Saved data entries:
BEGIN

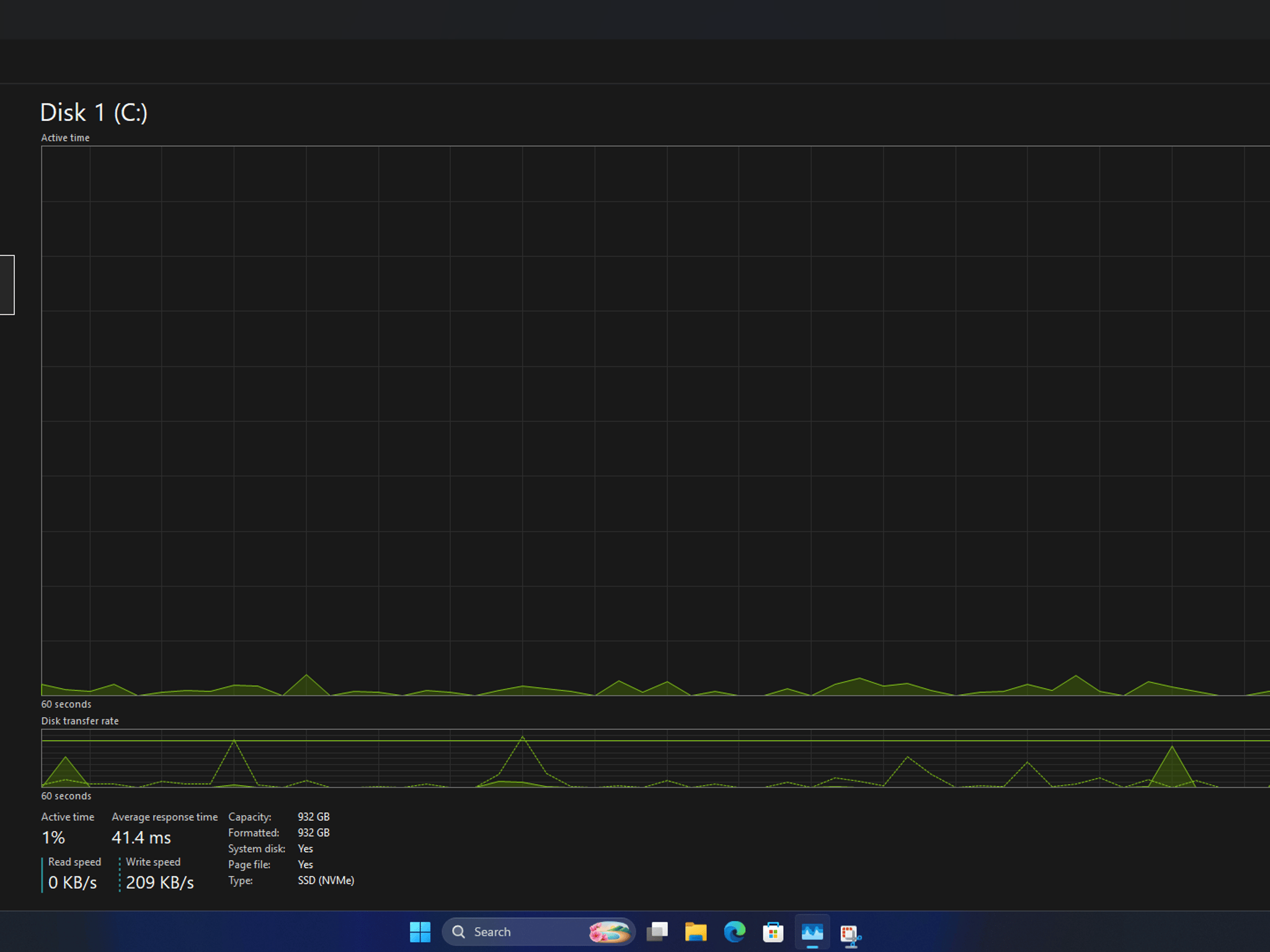
Task: Open the Snipping Tool taskbar icon
Action: coord(850,932)
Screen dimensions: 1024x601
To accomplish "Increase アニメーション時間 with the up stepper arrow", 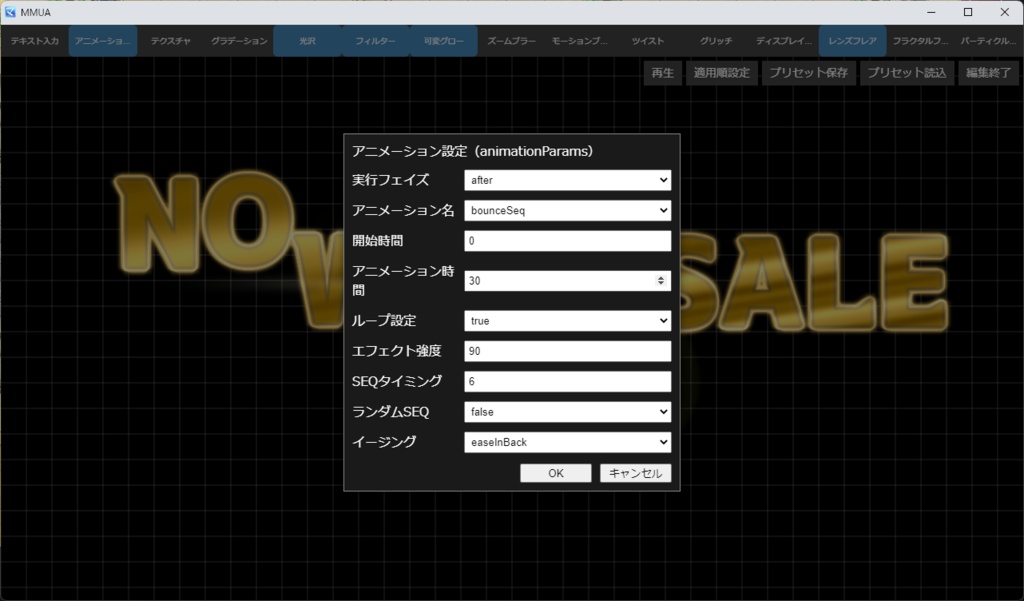I will pos(661,275).
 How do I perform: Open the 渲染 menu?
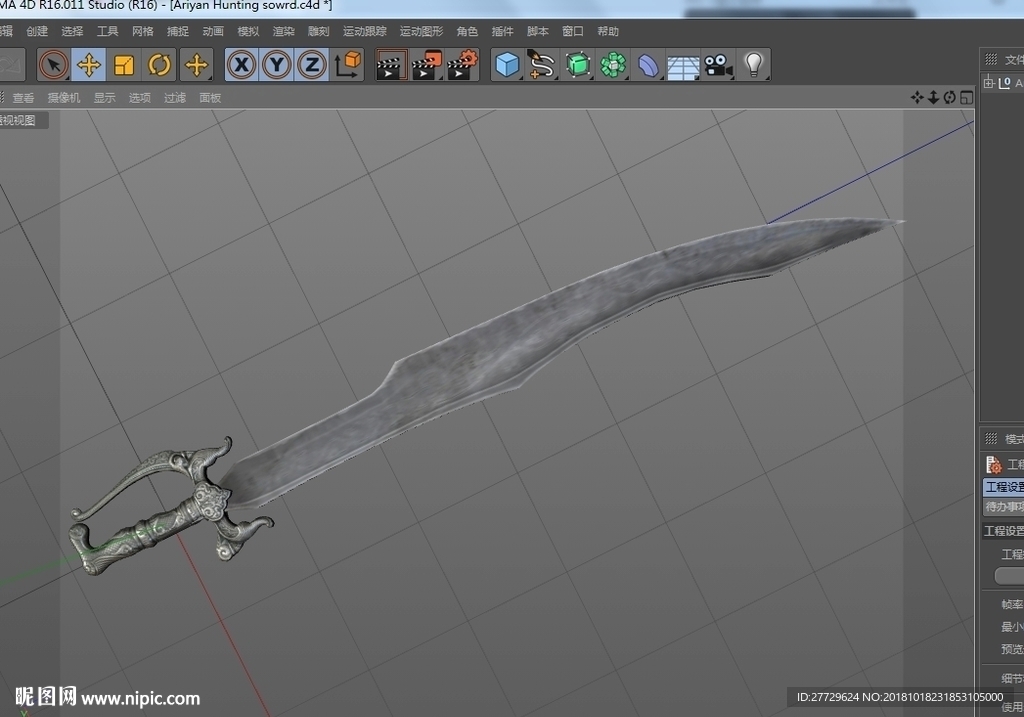(x=283, y=31)
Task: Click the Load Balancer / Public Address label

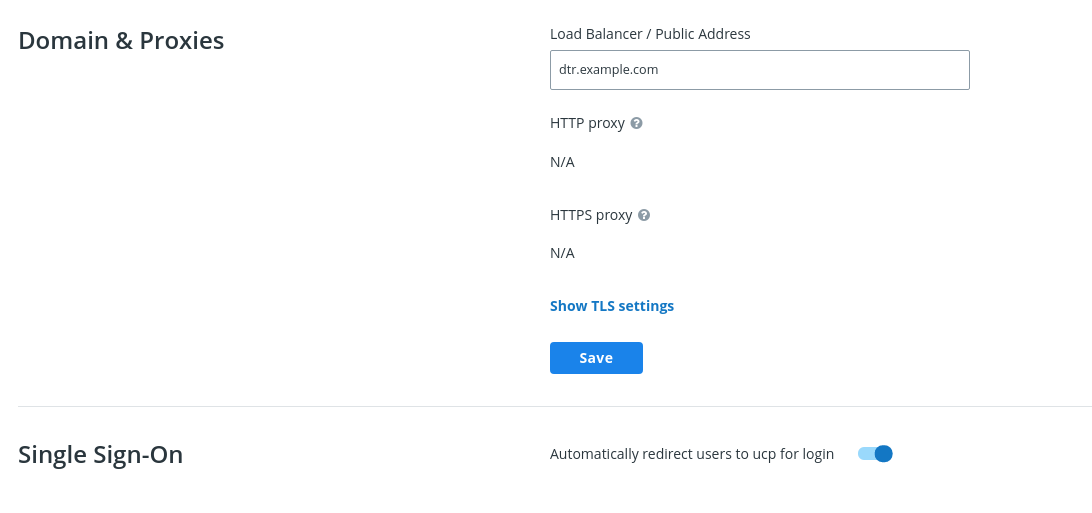Action: click(650, 34)
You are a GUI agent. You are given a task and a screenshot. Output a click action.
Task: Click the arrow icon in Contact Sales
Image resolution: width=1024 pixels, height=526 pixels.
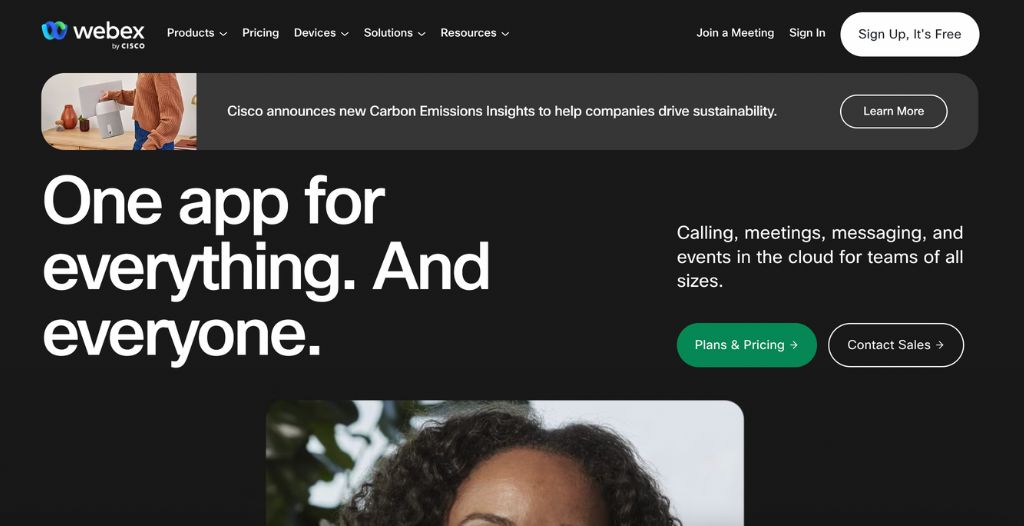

END

## Task goal
Extract, character for character, every line from the one that holds "How do I perform: Open the 渲染 menu?" through the end of the entries above. Include both boundary lines and no pictures.

## The completed task
 How do I perform: Open the 渲染 menu?
(x=283, y=31)
Task: Click the Load Balancer / Public Address label

Action: click(650, 34)
You are a GUI agent. You are given a task and a screenshot. Output a click action.
Task: Click the arrow icon in Contact Sales
Image resolution: width=1024 pixels, height=526 pixels.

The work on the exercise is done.